National emissions inventories contain Greenhouse Gas (GHG) emissions that occur on a nation’s territory. Carbon footprints trace the emissions that occur in the production of all goods consumed in a country. If a country’s higher carbon footprint is higher than its territorial GHG emissions inventory, it means that its imports are more require more carbon to produce than its exports. And vice versa. There is a second difference. Carbon Footprints include international transport, in principle ocean freight and aviation. There are not included in the emissions inventories of the United Nations Framework Convention on Climate Change (www.unfccc.int).
Not really. It is standard knowledge of consumer economics that poor households spend a larger fraction of their income on basics, especially food. Historically, we have used much more of our income for food as well. The rapid increase in importance of manufactured products with expenditure is significant. Much of the electronic products and toys we consume today come from Asia and were produced using dirty coal power. We have some responsibility for those emissions, and maybe collectively also the possibility for reducing them. Why not demand that they be produced with clean power – and pay a few percent more?

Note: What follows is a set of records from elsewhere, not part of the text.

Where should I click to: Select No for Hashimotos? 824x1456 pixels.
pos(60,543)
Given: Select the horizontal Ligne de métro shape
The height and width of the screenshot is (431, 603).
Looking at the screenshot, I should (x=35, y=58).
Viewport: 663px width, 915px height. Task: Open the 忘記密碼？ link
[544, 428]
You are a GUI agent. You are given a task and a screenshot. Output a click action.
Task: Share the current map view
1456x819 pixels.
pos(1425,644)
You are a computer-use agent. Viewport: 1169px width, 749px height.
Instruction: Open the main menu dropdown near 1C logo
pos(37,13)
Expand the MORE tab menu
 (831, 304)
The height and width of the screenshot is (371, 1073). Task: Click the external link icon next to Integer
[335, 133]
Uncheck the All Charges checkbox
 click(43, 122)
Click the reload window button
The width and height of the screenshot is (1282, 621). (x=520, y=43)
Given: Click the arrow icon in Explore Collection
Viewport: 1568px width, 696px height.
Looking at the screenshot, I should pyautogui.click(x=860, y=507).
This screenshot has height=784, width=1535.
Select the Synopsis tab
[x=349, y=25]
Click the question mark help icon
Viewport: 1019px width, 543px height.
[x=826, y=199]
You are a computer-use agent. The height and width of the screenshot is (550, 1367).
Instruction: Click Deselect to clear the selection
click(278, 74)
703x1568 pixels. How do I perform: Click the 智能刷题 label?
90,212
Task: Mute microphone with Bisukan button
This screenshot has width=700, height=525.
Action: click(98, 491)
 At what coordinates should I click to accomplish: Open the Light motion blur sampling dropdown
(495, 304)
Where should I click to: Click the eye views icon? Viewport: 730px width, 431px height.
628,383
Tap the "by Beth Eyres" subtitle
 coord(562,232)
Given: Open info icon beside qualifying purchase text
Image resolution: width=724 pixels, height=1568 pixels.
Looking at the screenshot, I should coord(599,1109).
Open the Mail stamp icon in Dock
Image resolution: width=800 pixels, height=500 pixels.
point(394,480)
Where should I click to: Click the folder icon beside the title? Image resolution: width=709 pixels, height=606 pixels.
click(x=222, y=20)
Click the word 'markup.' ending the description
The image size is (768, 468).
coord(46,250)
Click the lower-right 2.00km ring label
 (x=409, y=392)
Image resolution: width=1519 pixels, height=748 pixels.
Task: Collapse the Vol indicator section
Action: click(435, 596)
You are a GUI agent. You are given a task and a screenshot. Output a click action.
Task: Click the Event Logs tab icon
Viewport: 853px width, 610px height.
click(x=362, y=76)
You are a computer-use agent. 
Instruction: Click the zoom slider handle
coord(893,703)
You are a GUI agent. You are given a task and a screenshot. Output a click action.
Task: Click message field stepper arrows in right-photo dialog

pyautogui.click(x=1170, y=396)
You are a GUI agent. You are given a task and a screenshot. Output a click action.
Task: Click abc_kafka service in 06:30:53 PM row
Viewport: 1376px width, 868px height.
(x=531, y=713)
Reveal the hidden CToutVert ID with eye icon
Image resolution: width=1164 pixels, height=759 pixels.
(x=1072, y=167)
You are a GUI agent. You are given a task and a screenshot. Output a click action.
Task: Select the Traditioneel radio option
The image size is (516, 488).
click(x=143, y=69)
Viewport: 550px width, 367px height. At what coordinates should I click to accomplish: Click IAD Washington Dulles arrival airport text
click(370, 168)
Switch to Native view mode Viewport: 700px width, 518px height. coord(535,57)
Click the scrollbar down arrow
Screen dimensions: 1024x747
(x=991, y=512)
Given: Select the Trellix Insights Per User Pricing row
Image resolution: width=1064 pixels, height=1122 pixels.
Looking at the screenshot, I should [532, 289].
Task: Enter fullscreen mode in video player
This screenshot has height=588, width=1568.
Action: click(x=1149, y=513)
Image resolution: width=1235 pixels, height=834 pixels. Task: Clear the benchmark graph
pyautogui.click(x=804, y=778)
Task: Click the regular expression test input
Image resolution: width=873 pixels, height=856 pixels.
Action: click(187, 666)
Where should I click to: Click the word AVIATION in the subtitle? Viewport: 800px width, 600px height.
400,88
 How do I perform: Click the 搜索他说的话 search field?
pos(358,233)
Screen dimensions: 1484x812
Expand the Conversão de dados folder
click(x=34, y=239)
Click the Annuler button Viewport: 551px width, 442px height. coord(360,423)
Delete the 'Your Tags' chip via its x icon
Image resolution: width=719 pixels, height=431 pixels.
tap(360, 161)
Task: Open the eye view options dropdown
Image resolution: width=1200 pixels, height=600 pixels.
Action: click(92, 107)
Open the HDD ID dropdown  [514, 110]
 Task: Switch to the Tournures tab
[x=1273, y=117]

Our main motivation for this paper was to better understand the role of consumption in causing climate change. We wanted to understand the importance of different consumption categories across different nations. We were surprised to see a nice pattern with a clear relationship between total consumer expenditure and the carbon footprint in different categories. There is no flattening out, no indication that the carbon footprint stabilizes at some point. This is, I’m afraid, bad news. We cannot expect that emissions are reduced as a part of normal development.